The introduction of liquid into first recesses can be carried out by dropping drops or filling through a conduit which is in contact with the liquid in the first recess, respectively through the cross-sectional opening of the first recess in the plane of the first surface of the carrier. Alternatively, the carrier can have a supply conduit extending from its second surface directly into the first recess, such that the supply conduit is adapted to conduct liquid and/or gas from the second surface into the first recess. Generally, when the carrier is arranged horizontally, its second surface is arranged horizontally and below its first surface, wherein preferably the first and second surfaces are parallel to one another. Alternatively or additionally, a supply conduit can extend through a wall section within the first thickness section in which a first recess is formed so that liquid, e.g., medium for cell culture, can be introduced into the first recess through the supply conduit in the first thickness section.

In the carrier, an outlet can be formed as a conduit in the first thickness section, e.g., in a first recess in a wall opposite a supply conduit.

In an embodiment, the wall extending over the first thickness section and having or enclosing the first recesses can be formed by a first partial carrier adjoining a second partial carrier in which second recesses are formed. Therein, the first partial carrier can be mounted on the second partial carrier, for example by the first partial carrier and the second partial carrier overlapping in the edge region in a displaceable and liquid-tight manner. Optionally, the first partial carrier can be displaceable in perpendicular to the second partial carrier in a liquid-tight manner, so that the first thickness section is adjustable by the displaceability of the first partial carrier relative to the second partial carrier. When first recesses are formed in a first partial carrier, which is liquid-tight and is arranged to be mountable or displaceable relative to the second partial carrier, in which second recesses are formed, the carrier is set up to adjust the level of the liquid in the first recess depending on the position of the first partial carrier relative to the second partial carrier. This is because the outlet, especially if it does not have a valve, discharges liquid from the first recess whose level reaches its cross-section. Therein, the first partial carrier can consist of plastic and the second partial carrier can consist of glass, or the first and second partial carriers can consist of glass, optionally with a slidable seal in the overlap region of the partial carriers. Alternatively, for adjusting the liquid level in the first recess, a valve can be arranged in the inlet and/or in the outlet, by which, for example, in the method the liquid level in the first recess can be adjusted.

In an embodiment, inlets and/or outlets can include one or more valves that regulate one or more connection conduits. With multiple valves and multiple connection conduits, it is possible to meter different liquids into the first recess in a controlled manner.
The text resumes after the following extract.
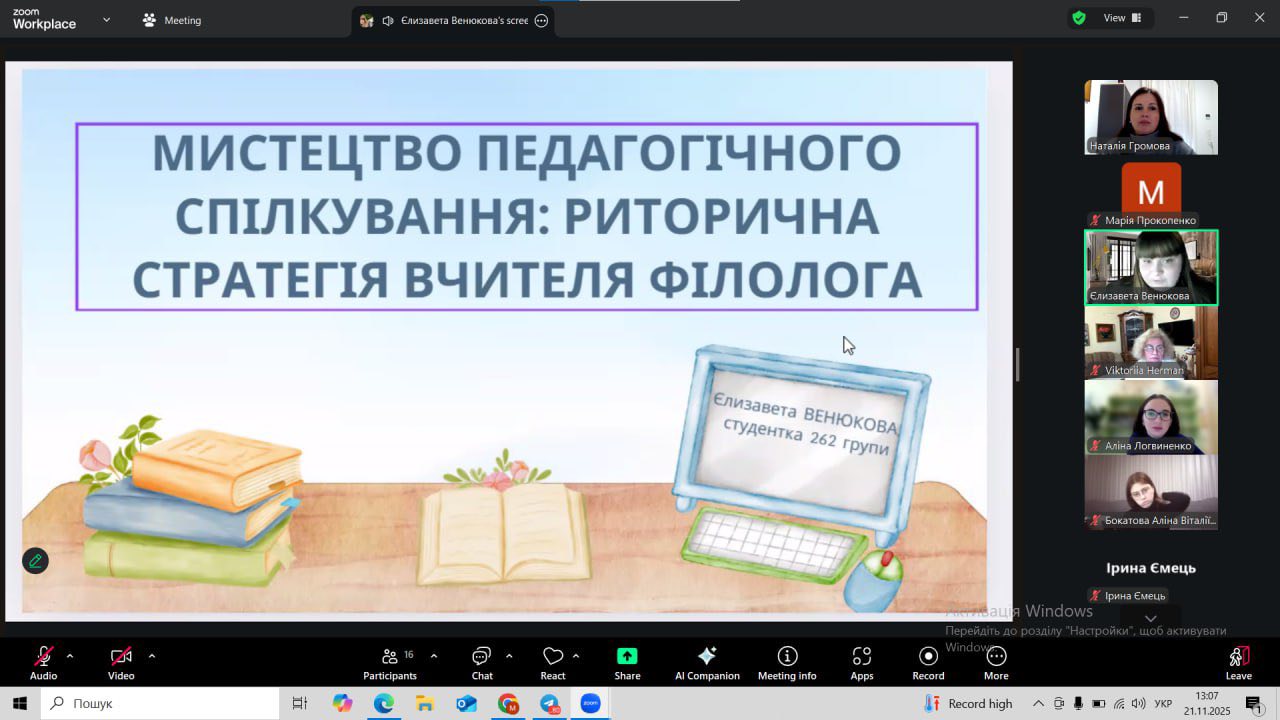1280x720 pixels.
Task: Expand audio options arrow next to Audio
Action: click(70, 656)
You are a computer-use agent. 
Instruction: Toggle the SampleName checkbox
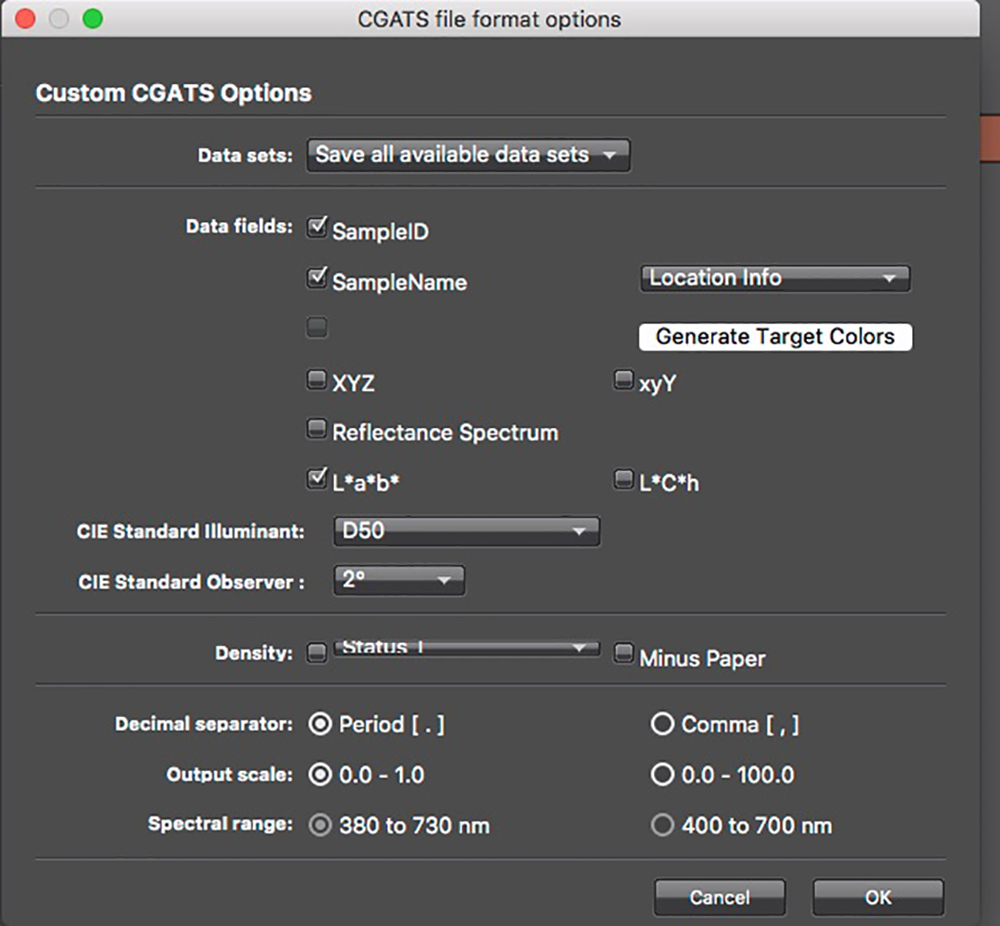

In an embodiment, the carrier can consists of a second partial carrier having second recesses arranged therein and a first partial carrier attached thereto having exactly one first recess extending across all second recesses. Generally, and particularly in this embodiment, the first partial carrier can consist of plastic or glass and the second partial carrier can consist of glass with second recesses therein. In embodiments in which the first partial carrier consists of plastic and the second partial carrier consists of glass, it is preferred that the second partial carrier has through-holes in the region of the connection with the first partial carrier and plastic of the first partial carrier extends integrally through these through-holes, for example by plastic of the first partial carrier being pressed into and possibly through these through-holes after heating of first and/or second partial carrier in the connection region. Preferably, the first partial carrier has an outlet at a distance from the region covered by the second partial carrier, optionally with a connection conduit connected thereto.

Recesses in carriers made of glass are preferably produced by irradiating the glass with laser radiation and subsequent etching.

Generally, in each embodiment, a first recess can be subdivided by a membrane which is preferably arranged in perpendicular to the first surface of the carrier so that it is e.g. arranged vertically when the carrier or its first surface is arranged horizontally. A membrane subdividing a first recess can be spanned, for example, by a frame which rests, for example, against surfaces of the carrier which lie between the cross-sectional openings of the second recesses.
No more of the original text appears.